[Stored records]
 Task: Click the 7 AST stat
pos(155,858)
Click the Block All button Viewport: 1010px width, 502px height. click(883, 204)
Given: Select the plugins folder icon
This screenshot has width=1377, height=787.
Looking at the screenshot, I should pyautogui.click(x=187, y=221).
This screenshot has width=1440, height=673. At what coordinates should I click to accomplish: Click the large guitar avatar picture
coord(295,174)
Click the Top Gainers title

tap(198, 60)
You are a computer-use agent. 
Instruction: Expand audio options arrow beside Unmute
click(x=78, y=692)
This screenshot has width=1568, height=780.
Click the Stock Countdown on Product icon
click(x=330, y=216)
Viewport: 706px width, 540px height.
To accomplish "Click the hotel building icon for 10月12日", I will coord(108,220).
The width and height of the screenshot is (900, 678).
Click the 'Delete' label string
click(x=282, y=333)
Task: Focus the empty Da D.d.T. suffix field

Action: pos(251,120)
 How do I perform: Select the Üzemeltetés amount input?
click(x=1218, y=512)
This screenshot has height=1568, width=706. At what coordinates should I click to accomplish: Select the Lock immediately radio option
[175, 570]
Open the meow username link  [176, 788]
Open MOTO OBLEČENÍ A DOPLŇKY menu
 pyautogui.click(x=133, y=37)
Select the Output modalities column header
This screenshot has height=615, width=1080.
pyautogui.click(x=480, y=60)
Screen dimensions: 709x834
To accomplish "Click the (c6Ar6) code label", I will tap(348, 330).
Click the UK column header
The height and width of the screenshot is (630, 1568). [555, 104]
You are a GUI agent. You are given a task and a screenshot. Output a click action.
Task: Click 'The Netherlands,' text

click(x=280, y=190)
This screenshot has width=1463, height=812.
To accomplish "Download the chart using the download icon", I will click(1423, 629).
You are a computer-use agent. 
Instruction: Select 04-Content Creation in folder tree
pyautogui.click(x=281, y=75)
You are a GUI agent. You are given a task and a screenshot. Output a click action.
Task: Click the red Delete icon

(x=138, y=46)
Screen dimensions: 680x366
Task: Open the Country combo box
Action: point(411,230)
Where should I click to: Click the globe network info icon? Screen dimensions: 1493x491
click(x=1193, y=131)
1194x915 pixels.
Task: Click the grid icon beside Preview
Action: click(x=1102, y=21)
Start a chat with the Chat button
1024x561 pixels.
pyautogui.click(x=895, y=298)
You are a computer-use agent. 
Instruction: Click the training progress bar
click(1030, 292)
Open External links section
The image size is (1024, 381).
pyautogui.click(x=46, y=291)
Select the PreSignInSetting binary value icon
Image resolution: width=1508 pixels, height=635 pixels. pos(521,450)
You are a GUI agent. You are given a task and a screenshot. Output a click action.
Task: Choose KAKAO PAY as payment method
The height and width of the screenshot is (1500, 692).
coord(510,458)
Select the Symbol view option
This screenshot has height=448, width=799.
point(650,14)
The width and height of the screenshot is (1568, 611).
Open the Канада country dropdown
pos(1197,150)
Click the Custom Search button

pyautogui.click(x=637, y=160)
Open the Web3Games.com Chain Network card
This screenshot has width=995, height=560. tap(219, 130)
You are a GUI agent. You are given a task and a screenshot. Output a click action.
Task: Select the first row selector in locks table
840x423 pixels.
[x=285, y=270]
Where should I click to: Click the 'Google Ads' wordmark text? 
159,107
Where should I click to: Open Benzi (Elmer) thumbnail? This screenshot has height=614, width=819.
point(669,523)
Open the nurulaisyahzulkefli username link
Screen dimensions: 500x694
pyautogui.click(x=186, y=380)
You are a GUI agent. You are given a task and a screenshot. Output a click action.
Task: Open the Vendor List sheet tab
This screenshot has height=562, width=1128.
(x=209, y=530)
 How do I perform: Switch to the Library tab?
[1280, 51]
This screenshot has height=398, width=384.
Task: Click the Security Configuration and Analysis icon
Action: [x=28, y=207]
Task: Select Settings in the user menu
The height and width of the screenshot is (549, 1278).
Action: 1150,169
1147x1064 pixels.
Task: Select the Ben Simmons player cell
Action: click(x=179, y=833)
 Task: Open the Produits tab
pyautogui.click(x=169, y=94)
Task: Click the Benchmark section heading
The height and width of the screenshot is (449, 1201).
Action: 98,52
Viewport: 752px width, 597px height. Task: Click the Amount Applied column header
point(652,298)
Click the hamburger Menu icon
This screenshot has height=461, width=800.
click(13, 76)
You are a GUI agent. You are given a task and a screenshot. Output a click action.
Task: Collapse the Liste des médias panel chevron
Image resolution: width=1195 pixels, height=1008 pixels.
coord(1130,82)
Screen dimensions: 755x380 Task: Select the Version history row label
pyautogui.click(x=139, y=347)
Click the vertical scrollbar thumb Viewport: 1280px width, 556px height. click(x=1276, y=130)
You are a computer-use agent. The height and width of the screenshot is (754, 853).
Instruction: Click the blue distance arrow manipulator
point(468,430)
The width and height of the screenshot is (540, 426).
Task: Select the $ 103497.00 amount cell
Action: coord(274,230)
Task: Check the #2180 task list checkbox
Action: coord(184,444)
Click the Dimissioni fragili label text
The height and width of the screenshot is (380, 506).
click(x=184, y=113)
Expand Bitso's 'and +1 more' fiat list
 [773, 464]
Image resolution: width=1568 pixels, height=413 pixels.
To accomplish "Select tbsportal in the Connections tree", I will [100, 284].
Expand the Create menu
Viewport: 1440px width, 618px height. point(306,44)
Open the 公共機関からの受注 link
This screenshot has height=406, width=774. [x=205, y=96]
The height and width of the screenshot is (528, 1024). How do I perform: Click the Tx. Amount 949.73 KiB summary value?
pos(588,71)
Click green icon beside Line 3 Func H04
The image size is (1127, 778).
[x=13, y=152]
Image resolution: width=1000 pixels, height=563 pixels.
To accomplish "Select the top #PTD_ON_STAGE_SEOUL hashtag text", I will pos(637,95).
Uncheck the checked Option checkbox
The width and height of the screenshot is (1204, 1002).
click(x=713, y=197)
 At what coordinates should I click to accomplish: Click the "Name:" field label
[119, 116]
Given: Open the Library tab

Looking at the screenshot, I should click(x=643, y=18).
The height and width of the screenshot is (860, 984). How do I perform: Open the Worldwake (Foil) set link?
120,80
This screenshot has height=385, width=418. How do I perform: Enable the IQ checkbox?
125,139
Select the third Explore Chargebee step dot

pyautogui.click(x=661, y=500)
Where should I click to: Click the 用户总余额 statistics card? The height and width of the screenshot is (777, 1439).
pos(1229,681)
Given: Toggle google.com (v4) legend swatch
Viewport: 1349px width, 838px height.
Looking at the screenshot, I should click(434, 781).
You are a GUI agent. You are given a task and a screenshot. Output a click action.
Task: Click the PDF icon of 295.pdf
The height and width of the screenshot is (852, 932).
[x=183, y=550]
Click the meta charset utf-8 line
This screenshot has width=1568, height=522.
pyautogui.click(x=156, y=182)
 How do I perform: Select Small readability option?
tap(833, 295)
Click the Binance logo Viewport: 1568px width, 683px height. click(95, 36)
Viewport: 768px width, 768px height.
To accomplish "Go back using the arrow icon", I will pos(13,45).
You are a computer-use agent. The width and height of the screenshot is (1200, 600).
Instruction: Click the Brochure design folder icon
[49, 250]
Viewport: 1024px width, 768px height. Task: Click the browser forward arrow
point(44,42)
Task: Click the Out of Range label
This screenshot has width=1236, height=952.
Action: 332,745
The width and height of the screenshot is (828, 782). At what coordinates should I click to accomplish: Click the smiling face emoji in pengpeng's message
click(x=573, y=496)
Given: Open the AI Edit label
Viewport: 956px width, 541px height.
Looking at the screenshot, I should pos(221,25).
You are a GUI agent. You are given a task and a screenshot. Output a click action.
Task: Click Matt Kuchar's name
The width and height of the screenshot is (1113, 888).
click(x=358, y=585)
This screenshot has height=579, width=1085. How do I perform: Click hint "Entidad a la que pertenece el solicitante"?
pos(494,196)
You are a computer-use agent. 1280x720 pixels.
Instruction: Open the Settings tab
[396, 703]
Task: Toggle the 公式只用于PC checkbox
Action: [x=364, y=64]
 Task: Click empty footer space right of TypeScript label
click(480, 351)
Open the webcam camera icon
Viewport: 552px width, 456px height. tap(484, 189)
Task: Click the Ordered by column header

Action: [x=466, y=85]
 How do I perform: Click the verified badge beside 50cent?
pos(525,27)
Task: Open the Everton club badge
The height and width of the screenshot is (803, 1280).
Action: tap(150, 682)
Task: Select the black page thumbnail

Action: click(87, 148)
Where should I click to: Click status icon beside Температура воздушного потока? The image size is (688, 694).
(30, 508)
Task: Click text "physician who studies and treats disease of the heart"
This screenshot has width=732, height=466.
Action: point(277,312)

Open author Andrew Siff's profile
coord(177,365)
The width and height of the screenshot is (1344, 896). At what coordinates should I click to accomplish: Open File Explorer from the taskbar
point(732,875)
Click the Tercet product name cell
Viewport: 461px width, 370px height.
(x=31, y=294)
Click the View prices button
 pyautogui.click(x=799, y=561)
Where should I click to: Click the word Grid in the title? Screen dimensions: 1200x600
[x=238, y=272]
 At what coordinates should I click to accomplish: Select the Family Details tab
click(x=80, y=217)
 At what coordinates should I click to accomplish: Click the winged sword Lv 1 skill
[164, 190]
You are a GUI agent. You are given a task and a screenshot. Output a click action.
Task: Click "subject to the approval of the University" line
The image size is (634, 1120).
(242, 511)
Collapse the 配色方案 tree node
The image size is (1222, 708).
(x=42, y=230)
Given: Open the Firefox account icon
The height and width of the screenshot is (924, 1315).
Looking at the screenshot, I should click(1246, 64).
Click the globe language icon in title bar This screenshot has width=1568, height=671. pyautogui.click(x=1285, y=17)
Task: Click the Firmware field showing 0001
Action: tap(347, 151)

YOUR INSTRUCTIONS:
Copy out the range of lines above starting at the line with "Click the UK column header" and ending at the line with "This screenshot has width=1463, height=812.", exactly and including both.

FINISHED EXERCISE:
Click the UK column header
The height and width of the screenshot is (630, 1568). [555, 104]
You are a GUI agent. You are given a task and a screenshot. Output a click action.
Task: Click 'The Netherlands,' text

click(x=280, y=190)
This screenshot has width=1463, height=812.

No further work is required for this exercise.